Yang demikian ini tentu menurut pikiran yang sehat dan sesuai dengan kenyataan. Kaum Muslimin dari kalangan Muhajirin dan Ansar, mereka itulah yang telah menundukkan segenap Semenanjung dengan kekuatan iman mereka. Mereka sekarang dalam puncak kekuatannya, yang belum dialami waktu perang Badr atau pada bentrokan-bentrokan pertama masa Rasulullah. Mekah dan Ta'if sudah di pihak Medinah dan penguasa-penguasa di segenap penjuru sudah memberikan pengakuan. Di samping itu pula, warga kabilah-kabilah yang memberontak kepada Abu Bakr itu adalah Muslimin juga. Kalau kabilah-kabilah itu mampu mengacaukan, mereka tidak akan kuasa atas kalangan yang kuat di antara mereka, khawatir akan timbul kegelisahan dan kekacauan di kalangan suku-suku dan kelompok-kelompok terpandang. Maukah mereka kembali kepada kesadaran berpikir dan akal sehat?
Tidak! Malah dengan kejahatannya itu mereka merasa bangga, dan ia tertipu tentang Allah. Benar jugalah bunyi peribahasa: Keras kepala mendatangkan kekafiran. Mereka keluar dari daerahnya sendiri dan bergabung dengan Tulaihah bin Khuwailid dari Banu Asad yang mengaku nabi. Nikmat yang diberikan Allah kepada mereka berupa agama Islam mereka tinggalkan. Orang-orang beriman yang berpegang teguh pada agama Allah di tengah-tengah mereka, sudah tidak mampu lagi melawan sikap keras kepala dan kekufuran mereka itu. Ada yang pergi meninggalkan tempat itu dengan perasaan benci dan jemu tanpa dapat berbuat sesuatu.

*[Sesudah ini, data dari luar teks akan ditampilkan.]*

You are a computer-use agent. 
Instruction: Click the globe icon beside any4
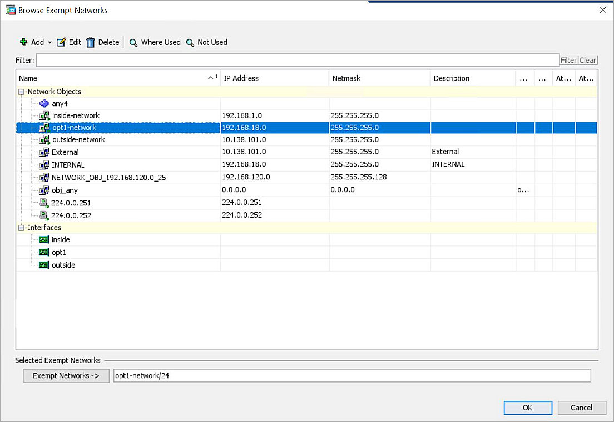[x=44, y=103]
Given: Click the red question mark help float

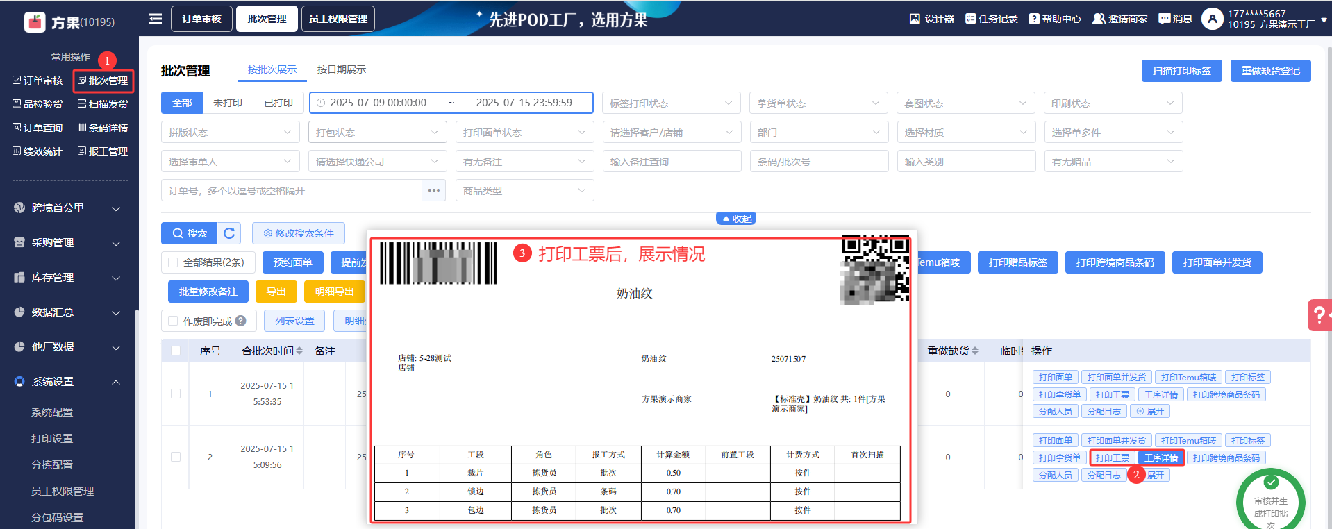Looking at the screenshot, I should [1318, 315].
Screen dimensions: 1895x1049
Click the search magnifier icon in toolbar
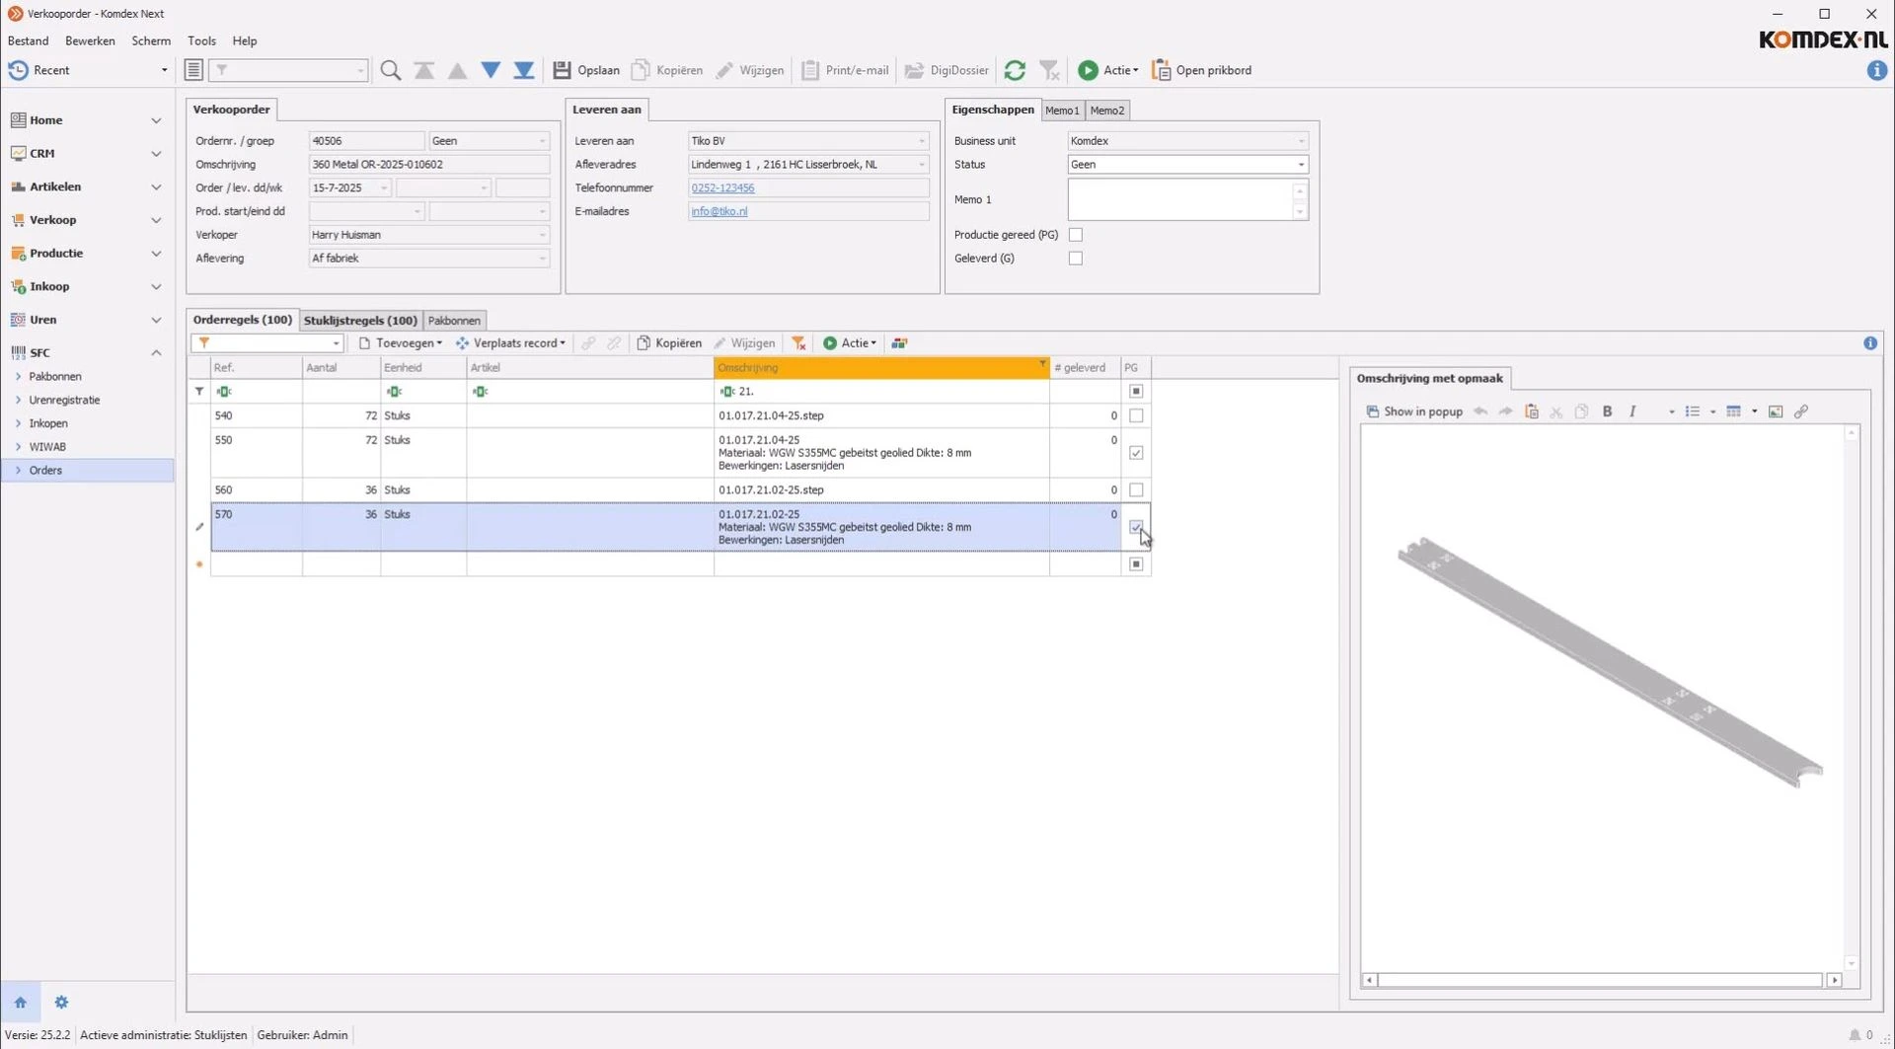(x=391, y=70)
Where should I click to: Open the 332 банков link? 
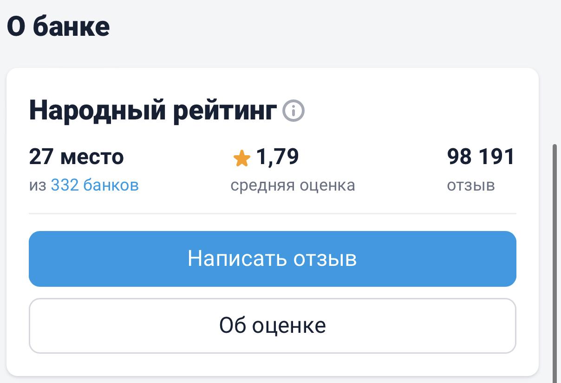tap(95, 185)
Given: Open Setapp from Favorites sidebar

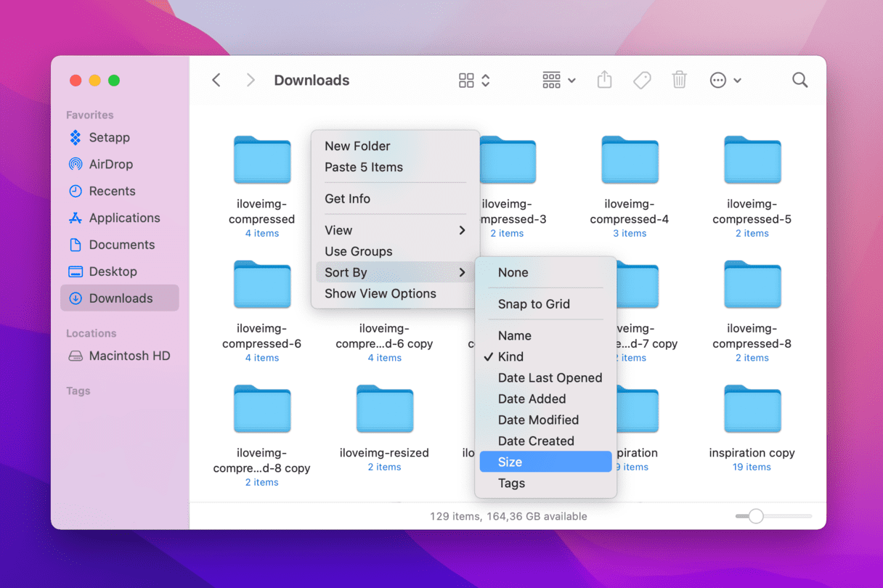Looking at the screenshot, I should 109,137.
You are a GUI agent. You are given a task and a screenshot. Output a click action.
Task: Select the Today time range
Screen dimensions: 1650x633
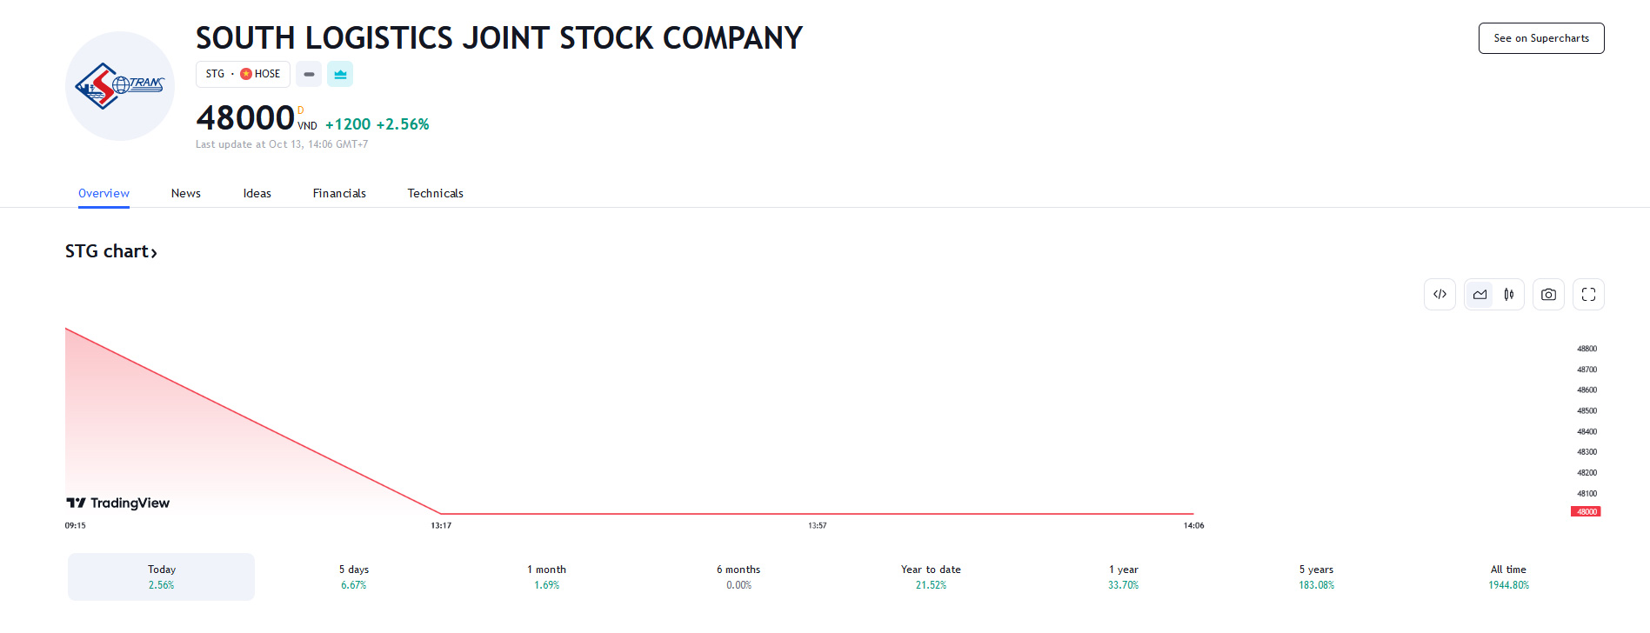[x=162, y=576]
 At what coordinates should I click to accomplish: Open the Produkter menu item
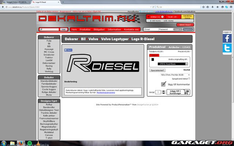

Penggabungan kabilah-kabilah itu memperkuat kedudukan Tulaihah dan Musailimah juga memperkuat semangat pembangkangan di Yaman. Oleh karena itu, Abu Bakr tetap pada pendiriannya semula untuk memerangi mereka sampai tuntas. Sekiranya kabilah-kabilah itu mau menggunakan akal sehat dan berpikir logis, niscaya kemauan Tulaihah dan yang semacamnya akan runtuh dan seluruh Semenanjung akan berada di bawah naungan Islam dan dalam suasana yang aman.
Orang tak akan mendapatkan alasan lain melihat sikap keras kepala dan ulah mereka berbalik dari Islam selain karena fanatik kesukuan dan mau tetap bertahan dengan status baduinya dan kekuasaannya sendiri, seperti sudah disebutkan di atas, di samping sikap mereka memang sudah sangat berlebihan, sehingga tak ada jalan lain untuk mengendalikannya kecuali dengan kekerasan. Kalau mereka sudah dipukul mundur tatkala hendak menyerang Medinah, atau kemudian dikosongkan dari tempat-tempat mereka itu, sudah menjadi watak orang-orang badui berupaya hendak membalas dendam. Dan untuk melaksanakan balas dendamnya itu mereka bergabung kepada Banu Asad dan kepada Tulaihah. Barangkali dengan bantuan mereka coreng di keningnya yang sangat hina akan terangkat. Tetapi semua itu tak dapat mengembalikan harga diri mereka.
Abu Bakr sendiri samasekali sudah tidak punya sifat kesukuan semacam itu dan jauh dari segala yang ada hubungannya dengan itu. Dengan sepenuh hati dan pikiran serta kemauan yang keras ia hanya ingin melaksanakan langkah yang sudah digariskan oleh Rasulullah. Itulah kebijaksanaan politiknya yang sudah diumumkannya ketika ia dibaiat, dan yang terus dipertahankan hingga akhir hayat menemui Tuhannya.